= Beginning of Section =
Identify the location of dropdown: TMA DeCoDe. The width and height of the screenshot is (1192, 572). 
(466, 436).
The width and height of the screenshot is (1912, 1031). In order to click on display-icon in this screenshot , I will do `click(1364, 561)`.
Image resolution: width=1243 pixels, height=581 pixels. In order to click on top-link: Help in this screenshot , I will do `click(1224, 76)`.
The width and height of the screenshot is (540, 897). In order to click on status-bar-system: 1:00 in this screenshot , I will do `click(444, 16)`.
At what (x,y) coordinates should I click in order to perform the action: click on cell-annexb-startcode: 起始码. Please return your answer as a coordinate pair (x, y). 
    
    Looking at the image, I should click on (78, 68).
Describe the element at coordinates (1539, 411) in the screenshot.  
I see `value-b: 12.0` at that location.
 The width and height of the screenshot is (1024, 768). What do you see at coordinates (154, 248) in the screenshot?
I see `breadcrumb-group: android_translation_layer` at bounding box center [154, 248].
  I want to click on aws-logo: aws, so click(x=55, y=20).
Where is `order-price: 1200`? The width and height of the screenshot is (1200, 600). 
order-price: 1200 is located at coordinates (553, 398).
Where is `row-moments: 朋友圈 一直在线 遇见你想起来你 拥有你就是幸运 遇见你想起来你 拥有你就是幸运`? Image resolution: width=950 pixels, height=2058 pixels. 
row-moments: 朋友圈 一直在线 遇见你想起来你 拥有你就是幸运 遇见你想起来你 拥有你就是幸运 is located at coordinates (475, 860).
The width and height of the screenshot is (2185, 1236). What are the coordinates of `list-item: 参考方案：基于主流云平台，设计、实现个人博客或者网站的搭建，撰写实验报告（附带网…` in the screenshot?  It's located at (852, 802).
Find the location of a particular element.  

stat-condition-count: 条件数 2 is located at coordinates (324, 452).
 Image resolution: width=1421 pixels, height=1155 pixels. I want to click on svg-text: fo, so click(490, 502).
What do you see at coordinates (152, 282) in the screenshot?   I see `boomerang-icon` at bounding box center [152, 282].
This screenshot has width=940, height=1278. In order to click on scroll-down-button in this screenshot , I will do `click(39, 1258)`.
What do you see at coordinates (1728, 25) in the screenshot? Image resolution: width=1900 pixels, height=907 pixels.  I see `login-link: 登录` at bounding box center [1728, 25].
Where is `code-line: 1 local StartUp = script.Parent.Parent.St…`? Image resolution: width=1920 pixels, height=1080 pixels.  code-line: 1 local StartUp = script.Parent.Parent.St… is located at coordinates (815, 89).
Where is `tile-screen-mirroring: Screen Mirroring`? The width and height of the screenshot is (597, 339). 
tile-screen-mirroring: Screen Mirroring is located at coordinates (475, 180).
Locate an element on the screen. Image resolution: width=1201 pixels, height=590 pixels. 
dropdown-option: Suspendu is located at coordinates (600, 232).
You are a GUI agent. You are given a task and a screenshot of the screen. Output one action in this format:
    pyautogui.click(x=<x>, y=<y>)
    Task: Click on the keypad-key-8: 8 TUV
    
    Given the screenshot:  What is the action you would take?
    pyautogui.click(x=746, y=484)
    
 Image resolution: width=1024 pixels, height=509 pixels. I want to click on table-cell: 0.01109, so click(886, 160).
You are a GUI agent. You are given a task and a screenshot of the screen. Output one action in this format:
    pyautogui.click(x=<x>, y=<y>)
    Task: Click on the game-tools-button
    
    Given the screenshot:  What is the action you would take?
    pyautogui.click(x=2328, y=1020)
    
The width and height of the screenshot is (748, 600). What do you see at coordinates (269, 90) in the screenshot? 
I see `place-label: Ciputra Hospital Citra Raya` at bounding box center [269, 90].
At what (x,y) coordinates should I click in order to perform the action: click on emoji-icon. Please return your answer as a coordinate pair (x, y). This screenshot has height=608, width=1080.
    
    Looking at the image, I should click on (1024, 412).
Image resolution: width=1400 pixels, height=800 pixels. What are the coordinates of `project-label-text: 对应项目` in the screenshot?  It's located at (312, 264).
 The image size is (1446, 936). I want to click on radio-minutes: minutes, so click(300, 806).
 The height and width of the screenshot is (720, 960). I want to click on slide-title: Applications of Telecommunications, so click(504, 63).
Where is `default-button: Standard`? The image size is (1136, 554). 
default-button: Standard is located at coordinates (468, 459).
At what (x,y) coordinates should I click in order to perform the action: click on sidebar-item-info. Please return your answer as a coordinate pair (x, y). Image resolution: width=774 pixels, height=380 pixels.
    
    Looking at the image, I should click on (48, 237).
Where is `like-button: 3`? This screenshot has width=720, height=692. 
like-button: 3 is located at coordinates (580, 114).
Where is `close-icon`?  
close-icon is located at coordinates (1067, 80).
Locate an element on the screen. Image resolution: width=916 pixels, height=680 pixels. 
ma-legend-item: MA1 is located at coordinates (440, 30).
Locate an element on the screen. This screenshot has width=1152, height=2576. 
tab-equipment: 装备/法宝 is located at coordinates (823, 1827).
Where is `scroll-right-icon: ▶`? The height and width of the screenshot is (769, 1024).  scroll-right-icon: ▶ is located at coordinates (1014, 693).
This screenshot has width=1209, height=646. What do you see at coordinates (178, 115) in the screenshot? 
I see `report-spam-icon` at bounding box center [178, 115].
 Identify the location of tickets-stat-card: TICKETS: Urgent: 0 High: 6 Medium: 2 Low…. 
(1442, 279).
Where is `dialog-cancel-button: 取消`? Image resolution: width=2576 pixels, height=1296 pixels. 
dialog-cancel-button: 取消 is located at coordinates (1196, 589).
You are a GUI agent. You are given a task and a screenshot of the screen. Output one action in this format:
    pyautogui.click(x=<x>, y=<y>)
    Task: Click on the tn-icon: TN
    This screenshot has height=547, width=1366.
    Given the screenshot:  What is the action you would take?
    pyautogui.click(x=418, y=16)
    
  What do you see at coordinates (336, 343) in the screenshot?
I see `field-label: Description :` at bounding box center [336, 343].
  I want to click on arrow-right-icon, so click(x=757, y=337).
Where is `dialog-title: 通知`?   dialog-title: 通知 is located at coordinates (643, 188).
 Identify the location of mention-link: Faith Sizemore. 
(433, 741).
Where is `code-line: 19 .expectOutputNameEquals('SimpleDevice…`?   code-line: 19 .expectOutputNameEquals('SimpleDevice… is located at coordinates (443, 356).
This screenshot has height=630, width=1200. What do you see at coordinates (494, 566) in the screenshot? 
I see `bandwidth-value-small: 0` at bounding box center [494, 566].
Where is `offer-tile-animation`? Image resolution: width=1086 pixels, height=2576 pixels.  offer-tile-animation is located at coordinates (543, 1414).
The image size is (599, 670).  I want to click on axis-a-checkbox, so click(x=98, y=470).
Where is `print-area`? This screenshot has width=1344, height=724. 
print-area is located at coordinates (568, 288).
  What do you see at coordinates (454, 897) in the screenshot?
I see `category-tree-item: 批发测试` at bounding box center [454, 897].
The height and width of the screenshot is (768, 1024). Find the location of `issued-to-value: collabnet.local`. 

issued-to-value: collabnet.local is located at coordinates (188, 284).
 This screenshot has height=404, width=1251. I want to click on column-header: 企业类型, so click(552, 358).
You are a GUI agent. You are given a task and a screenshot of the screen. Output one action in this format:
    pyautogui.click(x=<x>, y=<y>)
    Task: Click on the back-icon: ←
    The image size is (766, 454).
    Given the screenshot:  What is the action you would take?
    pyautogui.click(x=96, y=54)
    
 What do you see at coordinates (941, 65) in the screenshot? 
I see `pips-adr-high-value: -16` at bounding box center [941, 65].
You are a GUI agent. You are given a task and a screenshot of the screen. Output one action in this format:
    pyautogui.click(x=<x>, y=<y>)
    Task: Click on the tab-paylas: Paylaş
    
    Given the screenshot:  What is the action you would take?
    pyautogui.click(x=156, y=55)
= End of Section =
§ Aim of the exercise:
Turn the rows above into a JSON list of strings, one string per line, leaving out blank lines.

§ Reply to the task:
[
  "Identify the location of dropdown: TMA DeCoDe. The width and height of the screenshot is (1192, 572). ",
  "(466, 436).",
  "The width and height of the screenshot is (1912, 1031). In order to click on display-icon in this screenshot , I will do `click(1364, 561)`.",
  "Image resolution: width=1243 pixels, height=581 pixels. In order to click on top-link: Help in this screenshot , I will do `click(1224, 76)`.",
  "The width and height of the screenshot is (540, 897). In order to click on status-bar-system: 1:00 in this screenshot , I will do `click(444, 16)`.",
  "At what (x,y) coordinates should I click in order to perform the action: click on cell-annexb-startcode: 起始码. Please return your answer as a coordinate pair (x, y). ",
  "    Looking at the image, I should click on (78, 68).",
  "Describe the element at coordinates (1539, 411) in the screenshot.  ",
  "I see `value-b: 12.0` at that location.",
  " The width and height of the screenshot is (1024, 768). What do you see at coordinates (154, 248) in the screenshot?",
  "I see `breadcrumb-group: android_translation_layer` at bounding box center [154, 248].",
  "  I want to click on aws-logo: aws, so click(x=55, y=20).",
  "Where is `order-price: 1200`? The width and height of the screenshot is (1200, 600). ",
  "order-price: 1200 is located at coordinates (553, 398).",
  "Where is `row-moments: 朋友圈 一直在线 遇见你想起来你 拥有你就是幸运 遇见你想起来你 拥有你就是幸运`? Image resolution: width=950 pixels, height=2058 pixels. ",
  "row-moments: 朋友圈 一直在线 遇见你想起来你 拥有你就是幸运 遇见你想起来你 拥有你就是幸运 is located at coordinates (475, 860).",
  "The width and height of the screenshot is (2185, 1236). What are the coordinates of `list-item: 参考方案：基于主流云平台，设计、实现个人博客或者网站的搭建，撰写实验报告（附带网…` in the screenshot?  It's located at (852, 802).",
  "Find the location of a particular element.  ",
  "stat-condition-count: 条件数 2 is located at coordinates (324, 452).",
  " Image resolution: width=1421 pixels, height=1155 pixels. I want to click on svg-text: fo, so click(490, 502).",
  "What do you see at coordinates (152, 282) in the screenshot?   I see `boomerang-icon` at bounding box center [152, 282].",
  "This screenshot has width=940, height=1278. In order to click on scroll-down-button in this screenshot , I will do `click(39, 1258)`.",
  "What do you see at coordinates (1728, 25) in the screenshot? Image resolution: width=1900 pixels, height=907 pixels.  I see `login-link: 登录` at bounding box center [1728, 25].",
  "Where is `code-line: 1 local StartUp = script.Parent.Parent.St…`? Image resolution: width=1920 pixels, height=1080 pixels.  code-line: 1 local StartUp = script.Parent.Parent.St… is located at coordinates (815, 89).",
  "Where is `tile-screen-mirroring: Screen Mirroring`? The width and height of the screenshot is (597, 339). ",
  "tile-screen-mirroring: Screen Mirroring is located at coordinates (475, 180).",
  "Locate an element on the screen. Image resolution: width=1201 pixels, height=590 pixels. ",
  "dropdown-option: Suspendu is located at coordinates (600, 232).",
  "You are a GUI agent. You are given a task and a screenshot of the screen. Output one action in this format:",
  "    pyautogui.click(x=<x>, y=<y>)",
  "    Task: Click on the keypad-key-8: 8 TUV",
  "    Given the screenshot:  What is the action you would take?",
  "    pyautogui.click(x=746, y=484)",
  " Image resolution: width=1024 pixels, height=509 pixels. I want to click on table-cell: 0.01109, so click(886, 160).",
  "You are a GUI agent. You are given a task and a screenshot of the screen. Output one action in this format:",
  "    pyautogui.click(x=<x>, y=<y>)",
  "    Task: Click on the game-tools-button",
  "    Given the screenshot:  What is the action you would take?",
  "    pyautogui.click(x=2328, y=1020)",
  "The width and height of the screenshot is (748, 600). What do you see at coordinates (269, 90) in the screenshot? ",
  "I see `place-label: Ciputra Hospital Citra Raya` at bounding box center [269, 90].",
  "At what (x,y) coordinates should I click in order to perform the action: click on emoji-icon. Please return your answer as a coordinate pair (x, y). This screenshot has height=608, width=1080.",
  "    Looking at the image, I should click on (1024, 412).",
  "Image resolution: width=1400 pixels, height=800 pixels. What are the coordinates of `project-label-text: 对应项目` in the screenshot?  It's located at (312, 264).",
  " The image size is (1446, 936). I want to click on radio-minutes: minutes, so click(300, 806).",
  " The height and width of the screenshot is (720, 960). I want to click on slide-title: Applications of Telecommunications, so click(504, 63).",
  "Where is `default-button: Standard`? The image size is (1136, 554). ",
  "default-button: Standard is located at coordinates (468, 459).",
  "At what (x,y) coordinates should I click in order to perform the action: click on sidebar-item-info. Please return your answer as a coordinate pair (x, y). Image resolution: width=774 pixels, height=380 pixels.",
  "    Looking at the image, I should click on (48, 237).",
  "Where is `like-button: 3`? This screenshot has width=720, height=692. ",
  "like-button: 3 is located at coordinates (580, 114).",
  "Where is `close-icon`?  ",
  "close-icon is located at coordinates (1067, 80).",
  "Locate an element on the screen. Image resolution: width=916 pixels, height=680 pixels. ",
  "ma-legend-item: MA1 is located at coordinates (440, 30).",
  "Locate an element on the screen. This screenshot has width=1152, height=2576. ",
  "tab-equipment: 装备/法宝 is located at coordinates (823, 1827).",
  "Where is `scroll-right-icon: ▶`? The height and width of the screenshot is (769, 1024).  scroll-right-icon: ▶ is located at coordinates (1014, 693).",
  "This screenshot has width=1209, height=646. What do you see at coordinates (178, 115) in the screenshot? ",
  "I see `report-spam-icon` at bounding box center [178, 115].",
  " Identify the location of tickets-stat-card: TICKETS: Urgent: 0 High: 6 Medium: 2 Low…. ",
  "(1442, 279).",
  "Where is `dialog-cancel-button: 取消`? Image resolution: width=2576 pixels, height=1296 pixels. ",
  "dialog-cancel-button: 取消 is located at coordinates (1196, 589).",
  "You are a GUI agent. You are given a task and a screenshot of the screen. Output one action in this format:",
  "    pyautogui.click(x=<x>, y=<y>)",
  "    Task: Click on the tn-icon: TN",
  "    This screenshot has height=547, width=1366.",
  "    Given the screenshot:  What is the action you would take?",
  "    pyautogui.click(x=418, y=16)",
  "  What do you see at coordinates (336, 343) in the screenshot?",
  "I see `field-label: Description :` at bounding box center [336, 343].",
  "  I want to click on arrow-right-icon, so click(x=757, y=337).",
  "Where is `dialog-title: 通知`?   dialog-title: 通知 is located at coordinates (643, 188).",
  " Identify the location of mention-link: Faith Sizemore. ",
  "(433, 741).",
  "Where is `code-line: 19 .expectOutputNameEquals('SimpleDevice…`?   code-line: 19 .expectOutputNameEquals('SimpleDevice… is located at coordinates (443, 356).",
  "This screenshot has height=630, width=1200. What do you see at coordinates (494, 566) in the screenshot? ",
  "I see `bandwidth-value-small: 0` at bounding box center [494, 566].",
  "Where is `offer-tile-animation`? Image resolution: width=1086 pixels, height=2576 pixels.  offer-tile-animation is located at coordinates (543, 1414).",
  "The image size is (599, 670).  I want to click on axis-a-checkbox, so click(x=98, y=470).",
  "Where is `print-area`? This screenshot has width=1344, height=724. ",
  "print-area is located at coordinates (568, 288).",
  "  What do you see at coordinates (454, 897) in the screenshot?",
  "I see `category-tree-item: 批发测试` at bounding box center [454, 897].",
  "The height and width of the screenshot is (768, 1024). Find the location of `issued-to-value: collabnet.local`. ",
  "issued-to-value: collabnet.local is located at coordinates (188, 284).",
  " This screenshot has height=404, width=1251. I want to click on column-header: 企业类型, so click(552, 358).",
  "You are a GUI agent. You are given a task and a screenshot of the screen. Output one action in this format:",
  "    pyautogui.click(x=<x>, y=<y>)",
  "    Task: Click on the back-icon: ←",
  "    The image size is (766, 454).",
  "    Given the screenshot:  What is the action you would take?",
  "    pyautogui.click(x=96, y=54)",
  " What do you see at coordinates (941, 65) in the screenshot? ",
  "I see `pips-adr-high-value: -16` at bounding box center [941, 65].",
  "You are a GUI agent. You are given a task and a screenshot of the screen. Output one action in this format:",
  "    pyautogui.click(x=<x>, y=<y>)",
  "    Task: Click on the tab-paylas: Paylaş",
  "    Given the screenshot:  What is the action you would take?",
  "    pyautogui.click(x=156, y=55)"
]